人生の質は、あなたが居心地のよさを感じられる、不安定の量に正比例する

今日のポイント
成長と幸せの両方を楽しむためには
「安定」よりも「不安定」を選択する

このピーター・セージの「自分を超える法」は私は2013年に購入し、読みました。その後の人生を大きく決定づけるきかっけになった本です。著書の中で、人間の6つの基本ニーズについて解説されています。

人間の6つの欲求
①「安定感のニーズ」
②「不安定感のニーズ」
③「重要感のニーズ」
④「愛とつながりのニーズ」
⑤「成長のニーズ」
⑥「貢献のニーズ」

ピーター・セージ「自分を超える法」

この中で、誰もが③、④、⑤、⑥を満たしたいと思いつつなかなかできないジレンマに陥っているのではないでしょうか。それは①の「安定感のニーズ」を優先しすぎた結果起こるということです。そこで著者のピーター・セージは、「人生の質は、あなたが居心地のよさを感じられる、不安定の量に正比例する」と表現しています。つまり、本当に充実した質の高い人生を送るには「不安定」をどれだけ許容できるかが鍵になるということです。

私はこの本を読んだ時、すでに42歳になっていました。シリコンバレーの大手ソフトウェア企業でエンジニアとして働き、金銭的には何不自由ない生活をしていました。ピーター・セージが掲げた6つの欲求のうち、②を除いた全てはそれなりに満たされていた。そもそもなぜ私がシリコンバレーに住んでいるかと言えば、1994年当時ほとんどの人が知らなかった日本オラクルに入るという、一見「不安定」とも取られかねない選択を受け容れたからなのだと思います。1999年に開発チームのマネージャにスカウトしてもらって異動する決断をした時も、「成果を出せなければクビになるかもしれない」という「不安定」を受け容れたから成長できました。

私は「幸せ」のためだけならば必ずしも不安定を選ぶ必要はないと考えています。今あるがままを感謝し、受け容れる心があれば幸せは今この瞬間から達成できます。

ではどのような人が「不安定」を選ぶべきなのか?

それは「成長を加速したい人」です。
遊園地に行ったらジェットコースターに何度も乗りたい人。
この世に生を受けたからには生まれた時よりも死ぬときに魂を少しでも成長させ、人間として生まれたからこそできる知的活動をし、この世に生きた証を残したり、この世界に何かを与えたい。そんな人は「不安定」を選ぶことで成長を劇的に加速できます。

不安定な環境にいると何が起こるのか?
日々の思考の矛先が圧倒的に変わります。
その結果行動が変わる。時間の使い方が変わる。
日々無数に行っている人生の選択の方向性が変わります。
このままいたらまずいことになるのが分かっている状態なので、
ダラダラとテレビを見たりスマホで遊ぶことはなくなります。
実際私は会社勤めのときは週末はゴルフ番組を見ながらお酒を飲んでうたた寝をしたり、
一日中ネットゲームで遊んでいた時もありました。そうしていても会社である程度がんばれば安定した給料がもらえることが分かっているので。

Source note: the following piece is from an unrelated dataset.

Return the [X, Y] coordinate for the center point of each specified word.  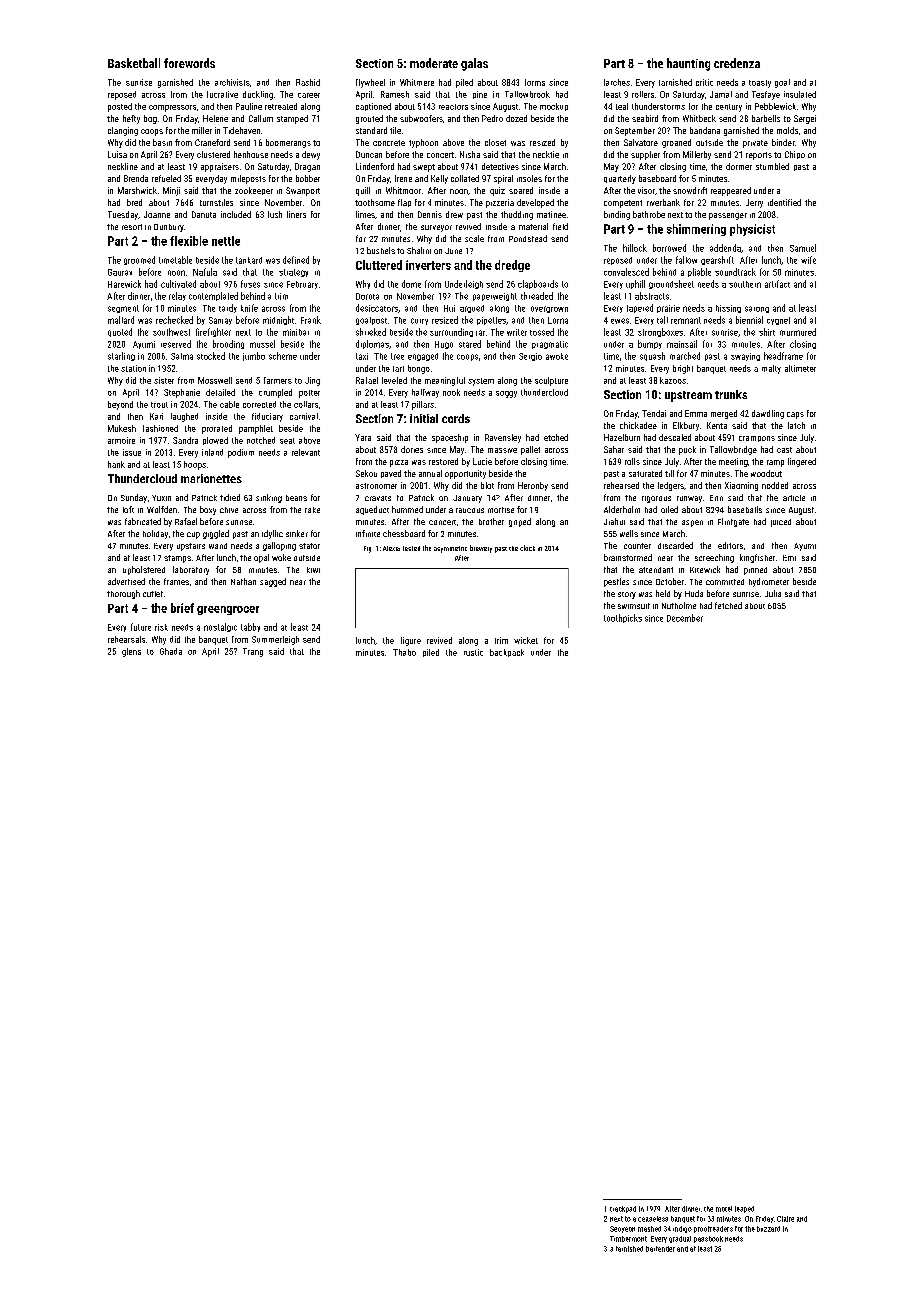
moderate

でも、一度しかない人生、本当に人生それで良いのですか?ということです。

「不安定」を選ぶのにどうしたら良いか?
究極は独立・起業することだと私は思います。0から1を生み出すしかない状況に自分を追い込む。その状況に身を置いたら成長しつづける以外に活路は見いだせません。

でもそこまでしなくても、ある程度安定しながら「不安定」を選ぶことはできると思います。それは会社内でも良いから、圧倒的に高い目標を自ら持つことです。できない理由をあげて目標を設定しないのではなく、とにかく決める。後から実現の仕方を考えてできることから実行する。高い目標を達成できるように自分を成長させることです。その成長のために必要な知識を身に着けたり経験を積める仕事をさせてもらえるようにアピールする。もし今の会社でその経験ができないと分かったら、目を外に向けても良いのではないでしょうか。

キャリア上の目標を立て、その目標に近づけるような経験を積むことができる仕事を選ぶのです。お金で仕事を選ぶのではなく、積みたい経験ができる仕事、身につけたいスキルを身につける可能性が高い仕事や環境を選ぶのです。こうやって自分を成長させる道を選べば5年10年先にはまるで見違えた世界が見えているはずです。